Intranasal Insulin Could Help Slow Age-related Cognitive Decline, Suggests a New Study

Treatment with intranasal insulin improved executive function and verbal memory, as well as other measures, in participants with and without type 2 diabetes.

Insulin delivered intranasally (INI) to older persons may slow age-related cognitive decline, according to findings from a small phase 2 proof-of-concept study. The trial found the treatment effective in older adults both with and without type 2 diabetes (T2D).

The research team, from Beth Israel Deaconess Medical Center (BIDMC) and Brigham and Women's Hospital (BWH) in Boston, published its results online April 28, 2022, in the Journal of Neurology.

Study authors, led by Vera Novak, MD, PhD, associate professor of neurology, department of neurology, stroke division, BIDMC, describe brain insulin resistance and impaired insulin signaling as potential common pathways for cognitive decline in aging, diabetes, and Alzheimer disease. They also cite data for the efficacy of INI in improving verbal memory and note the growing interest in using insulin delivered using the intranasal modality as a potential treatment for maintaining cognitive function.

Their trial, Memory Advancement with Intranasal Insulin in Type 2 Diabetes (MemAID), was a prospective, double-blind placebo-controlled phase 2 study designed to assess the long-term effects of INI on cognition in participants with and without diabetes and to evaluate its impacton gait speed, an important indicator of overall health and brain function, according to investigators.

The team recruited patients with and without T2D from clinical research centers at BIDC and Brigham and Women’s Hospital (BWH). Eligible patients were aged 50 to 85 years and able to walk for 6 minutes. Background treatment for patients with T2D comprised diet and noninsulin oral or injectable agents. Participants without T2D that served as controls, had baseline fasting plasma glucose <126 mg/dL and hemoglobin A1c (HbA1c) <6.5%.

Final study enrollment numbered 223 (109 women, mean age [SD] 65 years +/- 9.1).

Pre-treatment assessment included normal and dual task walking speeds, attention, memory and executive function and mood using a battery of validated tests.

Half of the participants with T2D (n=51) and half without T2D (n=58) were treated for 24 weeks with 40 IU of insulin, delivered intranasally via an electronic atomizer once daily.
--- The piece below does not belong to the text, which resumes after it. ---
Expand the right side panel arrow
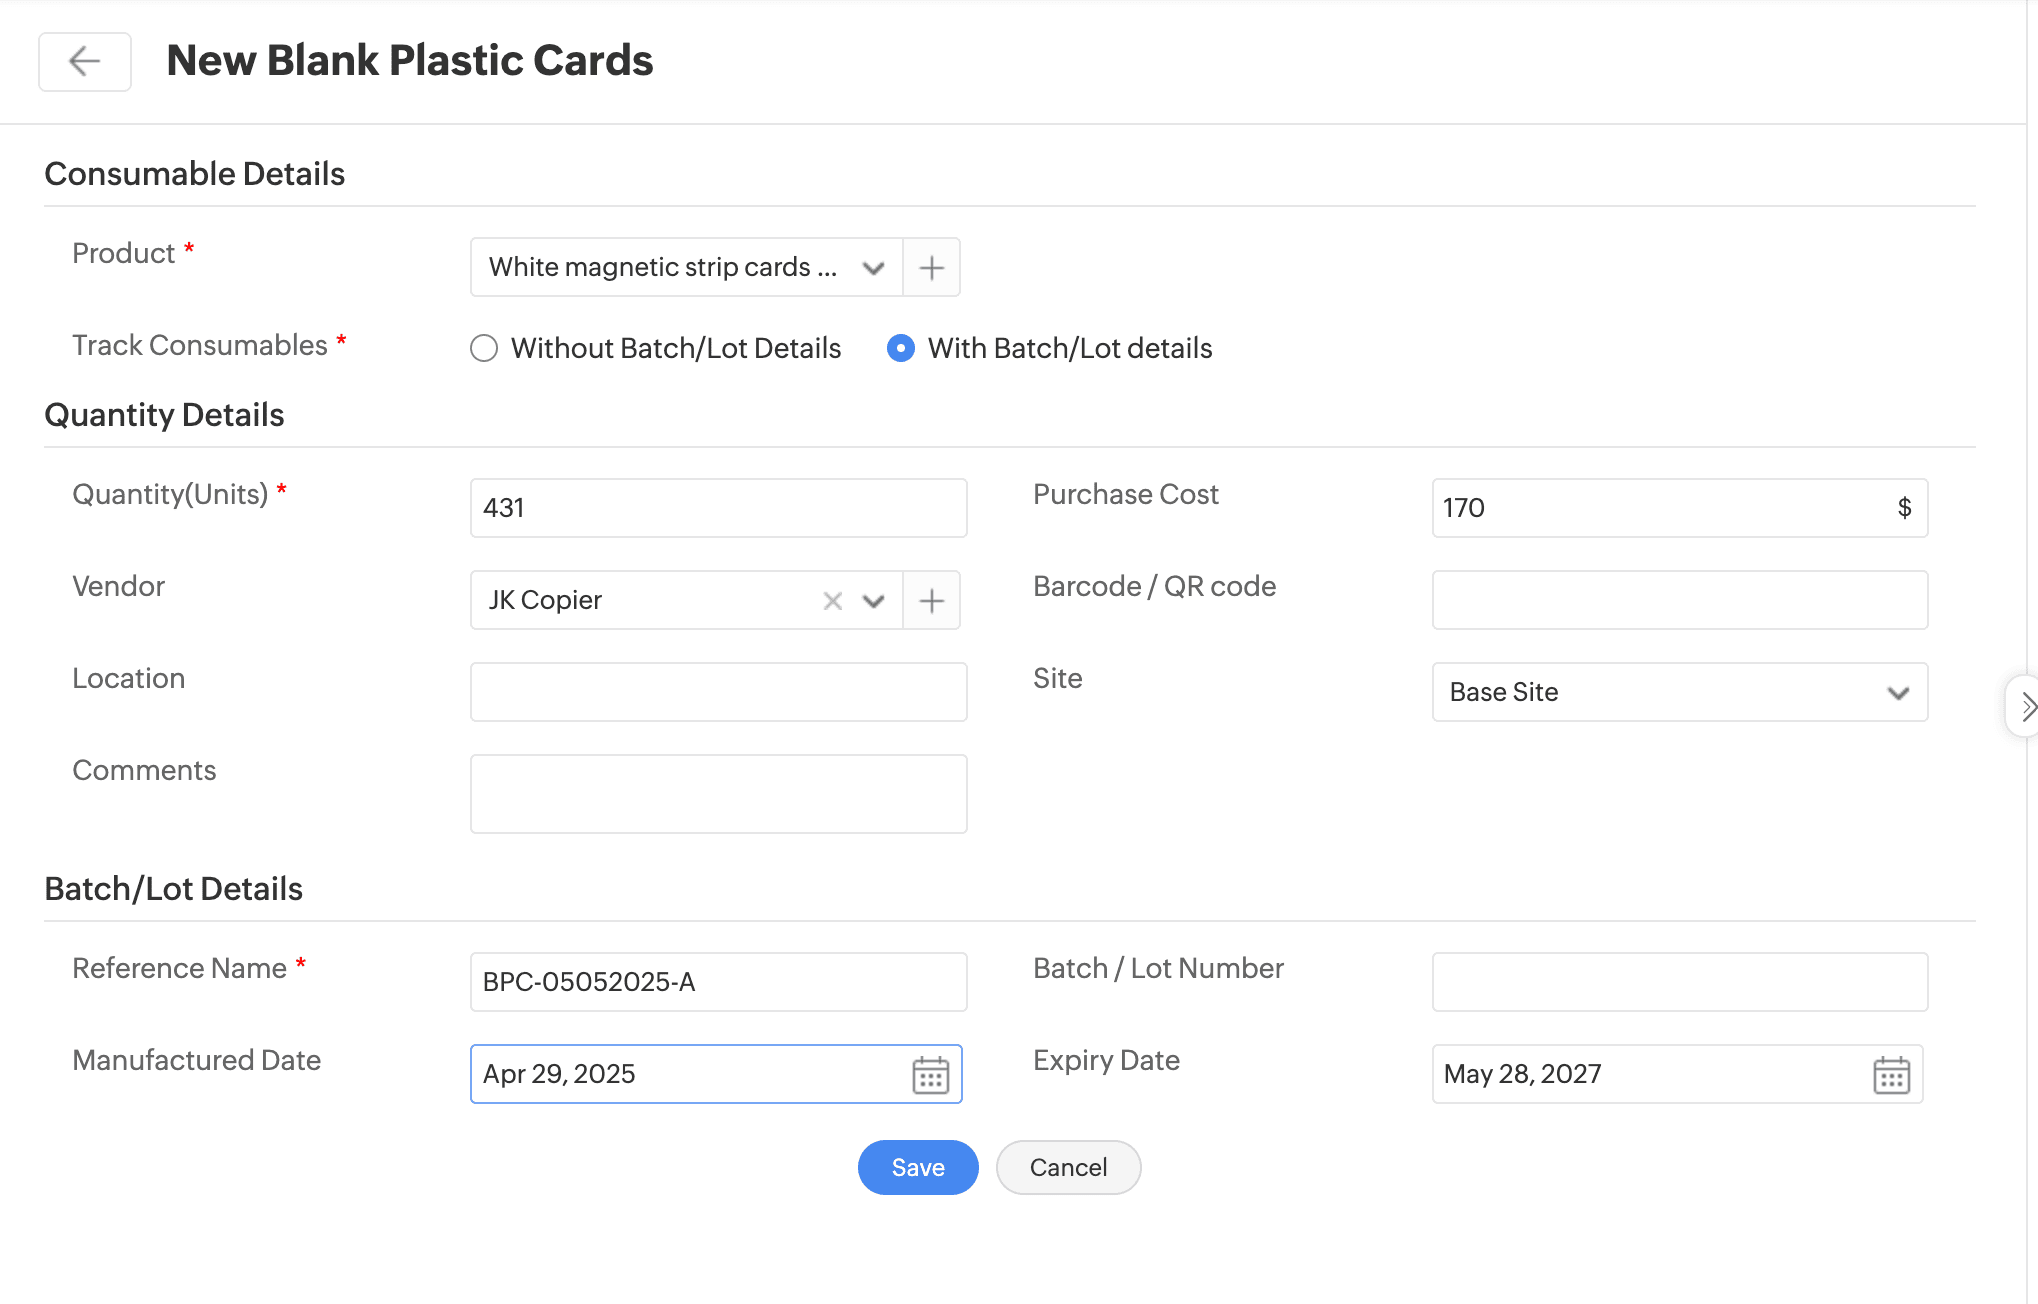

Control group participants were given sterile saline, also delivered intranasally. INI was added to regular daily treatment for T2D participants.

Findings favor INI

After 24 weeks of treatment, report Novak et al, participants with T2D who received INI (DM-INI) demonstrated faster normal walking (~ 7 cm/s; P = .025) and dual task waking during the treatment period (P = .007; P = .812, adjusted for baseline difference) than those with T2D receiving placebo (DM-placebo). The difference remained consistent during the follow up period.

During the treatment period and the 24-week follow-up, the Control-INI participants demonstrated better executive functioning (P = .008, P = .007, respectively) and better verbal memory post-treatment (P = .004) than Control-placebo participants.

Findings from MRI studies showed that T2D-INI treated participants had improved cerebral blood flow in the frontal lobe (P < .001). In this group, both plasma insulin (P = .006) and homeostatic model assessment for insulin resistance (P < .013) decreased during the 24-week follow-up period.

The overall effect of INI, across participants with and without T2D, demonstrated faster walking (P = .002) and better executive function (P = .002) and verbal memory (P = .02). Of interest, investigators pointed out that participants in the Control-INI group with prediabetes demonstrated better executive functioning and memory.

“The consistency of the trends in the data showing better performance on walking speed and cognition for INI-treated participants, especially in those with prediabetes, carries great implication for potential early intervention using INI in this population to prevent or slow down the progression toward Alzheimer Disease’s related dementias,” wrote study authors.

Regarding safety during the study, the researchers found no adverse effects associated with INI after 24 weeks. Importantly, they report, INI had no affect on and did not disrupt injected insulin treatment in those with T2D

“INI-treated diabetic participants had faster walking speed, increased cerebral blood flow and less insulin resistance, while INI-treated controls performed better on executive function and verbal memory tasks,” the researchers concluded.

Novak and her colleagues also stress that the findings, while clinically relevant, warrant further investigation to address unanswered questions. As a proof-of-concept study, the preliminary safety and efficacy findings are intriguing, but issues around optimal dosing and long-term safety remain to be evaluated.

Reference: Novak V, Mantzoros CS, Novak P, et al. MemAID: Memory advancement with intranasal insulin vs. placebo in type 2 diabetes and control participants: a randomized clinical trial. J Neurol. Published online ahead of print April 28, 2022.